Hard Rock Given Deadline Extension To Catalonia Resort Land Purchase

This week the Government of Catalonia approved an extension of the deadline to purchase the portion of land where US casino and hotel company Hard Rock International plans to construct an integrated €2 billion resort.

In 2017, Hard Rock won the right to build a mega-resort in the Vila-seca and Salou Tourist Recreation Center (in the Tarragona province of Catalonia), directly next to PortAventura Park.

The project has encountered a number of snags over the years, however, mainly related to the acquisition of land for the planned multi-purpose resort.

Hard Rock finally reached an agreement with the Government of Catalonia in March in which the state-run company Incasòl will buy from its current owner, the Spanish investment giant La Caixa, the land allocated for the resort for €120 million. Then, Incasòl will sell the land to Hard Rock at the same price.

The US casino and hospitality company had the land acquisition deal closed until May 5. Nevertheless, as the closure of its assets due to the coronavirus pandemic had been eating into its earnings, the company called for a five-month extension of the deadline.

As already stated, the Catalan government has agreed to grant the five-month extension sought. Hard Rock now has the transaction to complete by October 5.

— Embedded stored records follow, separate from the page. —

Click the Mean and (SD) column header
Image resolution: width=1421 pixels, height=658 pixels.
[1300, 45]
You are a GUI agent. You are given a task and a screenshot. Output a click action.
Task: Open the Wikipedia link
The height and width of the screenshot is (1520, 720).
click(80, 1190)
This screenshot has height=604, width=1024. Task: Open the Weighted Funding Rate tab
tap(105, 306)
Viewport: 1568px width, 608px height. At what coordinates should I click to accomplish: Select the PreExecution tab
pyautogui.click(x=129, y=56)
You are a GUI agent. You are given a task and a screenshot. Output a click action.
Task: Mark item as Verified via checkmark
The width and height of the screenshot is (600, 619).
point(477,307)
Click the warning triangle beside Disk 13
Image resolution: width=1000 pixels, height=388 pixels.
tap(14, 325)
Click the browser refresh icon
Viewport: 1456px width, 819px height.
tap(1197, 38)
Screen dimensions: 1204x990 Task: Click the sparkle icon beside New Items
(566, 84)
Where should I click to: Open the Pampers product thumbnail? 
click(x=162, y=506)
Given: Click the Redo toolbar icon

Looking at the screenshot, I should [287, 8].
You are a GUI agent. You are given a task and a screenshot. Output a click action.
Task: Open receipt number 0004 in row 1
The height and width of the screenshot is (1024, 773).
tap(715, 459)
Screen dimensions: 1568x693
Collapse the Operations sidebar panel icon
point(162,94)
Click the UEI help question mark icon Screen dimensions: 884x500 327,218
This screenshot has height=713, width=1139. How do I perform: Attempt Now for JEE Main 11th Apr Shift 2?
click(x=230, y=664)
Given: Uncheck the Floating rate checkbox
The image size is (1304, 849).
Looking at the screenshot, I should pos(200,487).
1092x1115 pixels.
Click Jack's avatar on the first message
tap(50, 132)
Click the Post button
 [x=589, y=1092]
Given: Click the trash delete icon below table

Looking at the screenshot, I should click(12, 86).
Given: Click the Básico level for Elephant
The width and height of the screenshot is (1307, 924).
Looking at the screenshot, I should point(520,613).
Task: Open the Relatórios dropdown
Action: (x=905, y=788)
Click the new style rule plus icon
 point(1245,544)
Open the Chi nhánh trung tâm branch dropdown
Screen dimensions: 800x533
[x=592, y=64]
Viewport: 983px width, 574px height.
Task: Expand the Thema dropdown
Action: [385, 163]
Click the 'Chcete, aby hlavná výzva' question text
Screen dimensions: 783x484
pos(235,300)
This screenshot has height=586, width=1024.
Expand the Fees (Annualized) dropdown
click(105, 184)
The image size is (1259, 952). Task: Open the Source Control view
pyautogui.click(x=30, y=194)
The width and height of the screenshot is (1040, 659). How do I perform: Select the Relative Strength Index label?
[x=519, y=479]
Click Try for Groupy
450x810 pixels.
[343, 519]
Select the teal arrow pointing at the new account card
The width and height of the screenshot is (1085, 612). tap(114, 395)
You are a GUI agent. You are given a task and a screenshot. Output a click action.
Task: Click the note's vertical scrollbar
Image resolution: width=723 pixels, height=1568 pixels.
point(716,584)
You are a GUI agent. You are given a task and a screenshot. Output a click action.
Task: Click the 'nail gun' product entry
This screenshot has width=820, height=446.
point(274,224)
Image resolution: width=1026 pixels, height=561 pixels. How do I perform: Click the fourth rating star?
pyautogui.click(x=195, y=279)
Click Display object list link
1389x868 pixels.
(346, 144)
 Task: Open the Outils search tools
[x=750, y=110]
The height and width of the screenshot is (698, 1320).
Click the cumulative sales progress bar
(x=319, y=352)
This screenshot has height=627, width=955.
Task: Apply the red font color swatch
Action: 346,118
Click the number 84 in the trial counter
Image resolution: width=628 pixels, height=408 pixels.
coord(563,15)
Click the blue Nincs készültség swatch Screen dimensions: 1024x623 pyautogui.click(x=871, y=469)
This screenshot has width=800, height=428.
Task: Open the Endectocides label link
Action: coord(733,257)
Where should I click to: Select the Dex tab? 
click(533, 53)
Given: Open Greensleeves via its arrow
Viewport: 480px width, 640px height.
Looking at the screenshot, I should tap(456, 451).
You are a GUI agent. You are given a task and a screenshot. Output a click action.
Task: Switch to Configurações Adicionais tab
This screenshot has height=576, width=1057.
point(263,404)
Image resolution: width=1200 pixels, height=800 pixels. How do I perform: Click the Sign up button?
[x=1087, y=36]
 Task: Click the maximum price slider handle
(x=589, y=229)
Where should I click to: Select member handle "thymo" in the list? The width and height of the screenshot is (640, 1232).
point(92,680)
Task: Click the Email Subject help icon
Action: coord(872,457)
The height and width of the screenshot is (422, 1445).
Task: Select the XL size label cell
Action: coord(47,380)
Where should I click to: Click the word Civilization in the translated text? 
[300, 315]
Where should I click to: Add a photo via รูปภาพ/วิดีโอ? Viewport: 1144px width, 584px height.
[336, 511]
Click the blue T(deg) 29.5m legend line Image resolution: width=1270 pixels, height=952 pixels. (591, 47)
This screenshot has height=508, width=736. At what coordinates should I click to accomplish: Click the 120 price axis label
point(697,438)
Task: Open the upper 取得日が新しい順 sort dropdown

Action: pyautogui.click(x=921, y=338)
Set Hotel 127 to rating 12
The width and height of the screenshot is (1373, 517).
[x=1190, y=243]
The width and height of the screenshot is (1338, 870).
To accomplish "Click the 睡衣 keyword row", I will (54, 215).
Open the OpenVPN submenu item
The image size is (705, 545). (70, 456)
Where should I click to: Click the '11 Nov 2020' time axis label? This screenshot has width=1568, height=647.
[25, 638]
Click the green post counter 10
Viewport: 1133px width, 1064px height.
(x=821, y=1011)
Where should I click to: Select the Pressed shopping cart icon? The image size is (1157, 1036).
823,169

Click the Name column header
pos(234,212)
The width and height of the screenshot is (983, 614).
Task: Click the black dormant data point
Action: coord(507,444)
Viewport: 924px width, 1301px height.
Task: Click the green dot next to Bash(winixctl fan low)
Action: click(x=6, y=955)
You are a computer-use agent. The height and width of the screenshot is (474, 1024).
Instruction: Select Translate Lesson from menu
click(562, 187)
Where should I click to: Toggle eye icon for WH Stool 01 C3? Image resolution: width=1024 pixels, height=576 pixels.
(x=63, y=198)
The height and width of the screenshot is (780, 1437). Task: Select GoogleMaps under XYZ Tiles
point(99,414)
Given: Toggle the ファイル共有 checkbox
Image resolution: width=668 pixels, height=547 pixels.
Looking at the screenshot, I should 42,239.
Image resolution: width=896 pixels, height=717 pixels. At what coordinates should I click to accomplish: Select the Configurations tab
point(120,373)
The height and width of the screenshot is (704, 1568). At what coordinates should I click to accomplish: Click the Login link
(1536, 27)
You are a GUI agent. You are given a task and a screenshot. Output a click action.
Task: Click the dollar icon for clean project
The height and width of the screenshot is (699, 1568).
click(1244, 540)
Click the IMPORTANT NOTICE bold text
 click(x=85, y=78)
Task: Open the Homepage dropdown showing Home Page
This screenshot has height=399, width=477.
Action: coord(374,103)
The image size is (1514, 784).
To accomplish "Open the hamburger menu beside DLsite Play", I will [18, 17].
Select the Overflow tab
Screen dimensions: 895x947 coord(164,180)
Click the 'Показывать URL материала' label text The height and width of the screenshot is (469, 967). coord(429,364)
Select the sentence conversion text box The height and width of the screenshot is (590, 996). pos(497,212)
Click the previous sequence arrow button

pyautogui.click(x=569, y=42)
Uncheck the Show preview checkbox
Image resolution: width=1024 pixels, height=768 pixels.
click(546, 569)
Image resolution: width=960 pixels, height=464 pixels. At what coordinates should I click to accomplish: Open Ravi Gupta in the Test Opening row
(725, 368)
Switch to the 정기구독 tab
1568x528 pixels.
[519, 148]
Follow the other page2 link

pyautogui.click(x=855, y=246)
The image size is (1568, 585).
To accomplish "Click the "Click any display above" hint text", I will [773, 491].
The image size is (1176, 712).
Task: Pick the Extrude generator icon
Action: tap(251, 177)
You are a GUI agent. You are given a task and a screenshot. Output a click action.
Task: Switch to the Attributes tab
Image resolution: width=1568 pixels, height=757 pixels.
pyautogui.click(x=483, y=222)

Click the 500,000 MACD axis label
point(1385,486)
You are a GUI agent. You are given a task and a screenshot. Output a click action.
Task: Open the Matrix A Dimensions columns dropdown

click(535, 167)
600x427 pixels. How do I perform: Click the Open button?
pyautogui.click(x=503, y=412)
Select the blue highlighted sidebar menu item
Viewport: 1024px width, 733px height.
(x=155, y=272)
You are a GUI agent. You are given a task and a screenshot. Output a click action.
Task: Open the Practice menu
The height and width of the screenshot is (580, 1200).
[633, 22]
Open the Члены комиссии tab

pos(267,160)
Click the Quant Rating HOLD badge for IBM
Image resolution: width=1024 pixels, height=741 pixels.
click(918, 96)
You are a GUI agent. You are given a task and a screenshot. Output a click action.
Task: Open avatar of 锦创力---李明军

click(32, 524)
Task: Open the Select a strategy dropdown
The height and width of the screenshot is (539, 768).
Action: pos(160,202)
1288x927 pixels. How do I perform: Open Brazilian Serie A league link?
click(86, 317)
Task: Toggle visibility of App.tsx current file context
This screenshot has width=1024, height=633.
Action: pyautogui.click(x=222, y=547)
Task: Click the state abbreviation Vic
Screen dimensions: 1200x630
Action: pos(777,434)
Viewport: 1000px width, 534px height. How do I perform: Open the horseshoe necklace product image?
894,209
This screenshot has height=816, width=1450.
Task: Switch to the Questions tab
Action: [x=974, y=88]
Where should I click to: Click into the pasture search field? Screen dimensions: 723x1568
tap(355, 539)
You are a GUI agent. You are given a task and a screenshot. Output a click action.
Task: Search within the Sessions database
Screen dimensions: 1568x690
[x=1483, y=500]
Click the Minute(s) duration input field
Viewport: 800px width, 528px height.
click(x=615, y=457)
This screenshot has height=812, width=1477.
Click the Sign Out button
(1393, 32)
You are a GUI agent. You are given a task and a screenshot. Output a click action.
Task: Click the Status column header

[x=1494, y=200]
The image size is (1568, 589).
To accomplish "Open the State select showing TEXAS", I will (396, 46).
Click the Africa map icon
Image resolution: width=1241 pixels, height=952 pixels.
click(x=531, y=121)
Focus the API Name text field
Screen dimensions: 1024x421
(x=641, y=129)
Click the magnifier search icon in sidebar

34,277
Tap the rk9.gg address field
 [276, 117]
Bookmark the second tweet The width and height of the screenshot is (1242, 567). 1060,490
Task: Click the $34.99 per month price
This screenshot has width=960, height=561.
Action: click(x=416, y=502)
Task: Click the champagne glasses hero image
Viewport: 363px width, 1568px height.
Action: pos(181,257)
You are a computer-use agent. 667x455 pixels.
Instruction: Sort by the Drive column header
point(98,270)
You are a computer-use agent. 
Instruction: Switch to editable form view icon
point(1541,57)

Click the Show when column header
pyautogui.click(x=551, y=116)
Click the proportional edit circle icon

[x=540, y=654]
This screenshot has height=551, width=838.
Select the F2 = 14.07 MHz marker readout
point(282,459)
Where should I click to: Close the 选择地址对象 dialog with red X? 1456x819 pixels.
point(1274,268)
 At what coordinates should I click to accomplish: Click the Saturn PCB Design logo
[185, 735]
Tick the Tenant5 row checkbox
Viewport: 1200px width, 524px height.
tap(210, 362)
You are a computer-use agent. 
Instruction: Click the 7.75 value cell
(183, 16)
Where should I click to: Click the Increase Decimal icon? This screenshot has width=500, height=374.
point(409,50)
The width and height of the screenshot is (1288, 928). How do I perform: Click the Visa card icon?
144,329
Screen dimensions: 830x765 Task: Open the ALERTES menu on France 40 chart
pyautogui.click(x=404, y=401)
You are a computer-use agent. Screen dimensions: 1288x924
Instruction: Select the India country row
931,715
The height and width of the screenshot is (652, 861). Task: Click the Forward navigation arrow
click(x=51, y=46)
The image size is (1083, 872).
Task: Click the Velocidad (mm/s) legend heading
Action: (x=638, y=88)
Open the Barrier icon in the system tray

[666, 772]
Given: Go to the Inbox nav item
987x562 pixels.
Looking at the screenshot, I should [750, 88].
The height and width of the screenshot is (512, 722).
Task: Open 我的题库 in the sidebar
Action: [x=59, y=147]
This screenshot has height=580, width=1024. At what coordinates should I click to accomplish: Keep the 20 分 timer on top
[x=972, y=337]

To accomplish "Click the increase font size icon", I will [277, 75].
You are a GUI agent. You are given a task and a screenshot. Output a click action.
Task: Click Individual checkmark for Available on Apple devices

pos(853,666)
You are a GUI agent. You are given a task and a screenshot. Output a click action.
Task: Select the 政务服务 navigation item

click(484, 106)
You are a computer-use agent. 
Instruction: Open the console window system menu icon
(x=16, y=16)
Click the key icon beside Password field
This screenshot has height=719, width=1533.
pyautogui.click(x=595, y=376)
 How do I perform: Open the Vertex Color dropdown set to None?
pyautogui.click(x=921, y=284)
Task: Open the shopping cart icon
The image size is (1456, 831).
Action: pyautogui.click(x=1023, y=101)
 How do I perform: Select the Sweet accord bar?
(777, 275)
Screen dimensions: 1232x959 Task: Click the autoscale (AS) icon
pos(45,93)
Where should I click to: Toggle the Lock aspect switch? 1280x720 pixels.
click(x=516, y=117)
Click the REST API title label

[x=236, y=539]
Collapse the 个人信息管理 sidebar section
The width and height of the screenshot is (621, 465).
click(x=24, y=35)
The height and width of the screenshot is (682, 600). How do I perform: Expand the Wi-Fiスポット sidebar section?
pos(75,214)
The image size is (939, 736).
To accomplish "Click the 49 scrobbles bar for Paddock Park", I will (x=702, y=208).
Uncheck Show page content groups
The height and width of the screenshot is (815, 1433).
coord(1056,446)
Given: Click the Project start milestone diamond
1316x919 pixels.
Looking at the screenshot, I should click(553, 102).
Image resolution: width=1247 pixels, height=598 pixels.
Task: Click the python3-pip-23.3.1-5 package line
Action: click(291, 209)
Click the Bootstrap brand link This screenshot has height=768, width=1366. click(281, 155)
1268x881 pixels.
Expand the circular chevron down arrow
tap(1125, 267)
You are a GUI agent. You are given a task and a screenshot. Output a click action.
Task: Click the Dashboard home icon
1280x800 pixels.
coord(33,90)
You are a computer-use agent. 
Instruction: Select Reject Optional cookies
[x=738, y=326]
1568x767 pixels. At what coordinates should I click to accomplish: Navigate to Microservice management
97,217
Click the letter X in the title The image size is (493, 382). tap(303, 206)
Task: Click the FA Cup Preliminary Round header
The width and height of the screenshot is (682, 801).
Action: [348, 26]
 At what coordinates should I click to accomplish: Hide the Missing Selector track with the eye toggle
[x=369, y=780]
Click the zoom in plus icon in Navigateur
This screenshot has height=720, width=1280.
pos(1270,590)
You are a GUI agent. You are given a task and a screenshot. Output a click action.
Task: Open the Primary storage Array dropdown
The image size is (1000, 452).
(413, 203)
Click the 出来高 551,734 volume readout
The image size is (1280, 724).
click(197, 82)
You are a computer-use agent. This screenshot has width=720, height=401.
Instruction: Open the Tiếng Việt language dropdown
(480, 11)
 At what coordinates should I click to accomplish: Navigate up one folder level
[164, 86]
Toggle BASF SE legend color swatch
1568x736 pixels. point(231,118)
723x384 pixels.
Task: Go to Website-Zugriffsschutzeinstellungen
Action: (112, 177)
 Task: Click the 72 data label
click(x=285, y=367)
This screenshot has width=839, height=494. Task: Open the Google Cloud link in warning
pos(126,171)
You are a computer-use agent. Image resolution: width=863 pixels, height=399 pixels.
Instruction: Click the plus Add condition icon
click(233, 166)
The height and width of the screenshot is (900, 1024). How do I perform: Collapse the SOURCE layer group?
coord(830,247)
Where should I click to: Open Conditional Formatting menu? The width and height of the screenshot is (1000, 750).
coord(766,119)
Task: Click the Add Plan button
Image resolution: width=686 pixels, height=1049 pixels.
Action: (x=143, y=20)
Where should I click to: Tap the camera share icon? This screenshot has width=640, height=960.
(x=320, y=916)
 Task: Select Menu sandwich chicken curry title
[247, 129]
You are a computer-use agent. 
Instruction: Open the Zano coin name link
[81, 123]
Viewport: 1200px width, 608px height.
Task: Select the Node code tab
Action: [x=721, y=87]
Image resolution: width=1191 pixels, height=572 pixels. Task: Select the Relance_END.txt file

Hard Rock Entertainment World will be a mega-resort with numerous attractions, restaurants, services for food and drinks, and a casino. The property will be the first hotel and casino complex in Europe to run by Hard Rock.

The €2bn earmarked for the scheme  covers building costs, land acquisition costs and all relevant infrastructure growth.

The resort will occupy a site measuring 745,000 square metres. The casino itself stretches out over 7,595 square metres. The mega-complex will also have two hotels covering a total of 63,000 square metres.

The resort’s retail area will stretch over 15,000 square metres, while the leisure and live entertainment facilities will take over 6,000 square metres. Plans include building a concert hall which can hold 15,000 people.

Hard Rock plans to get the idea to materialise in many stages. It is projected that Phase One costs the company some €700 million.

The gaming and hospitality company expects the scheme to create more than 11,500 construction and permanent, direct, and indirect jobs and produce an annual economic effect of around €1.3 billion.

Aside from Spain, Hard Rock even looked to construct an integrated resort on the site of a defunct airport near Athens, the Greek capital. The business was one of two bidders for the right to develop such a property, but the Hellenic Gaming Commission excluded it from the race early this year and selected the other candidate – Mohegan Gaming & Entertainment, a US based gaming and hospitality operator.

Hard Rock has appealed the decision of the regulator in the Greek court and this week said he is sure that his legal motion will be successful.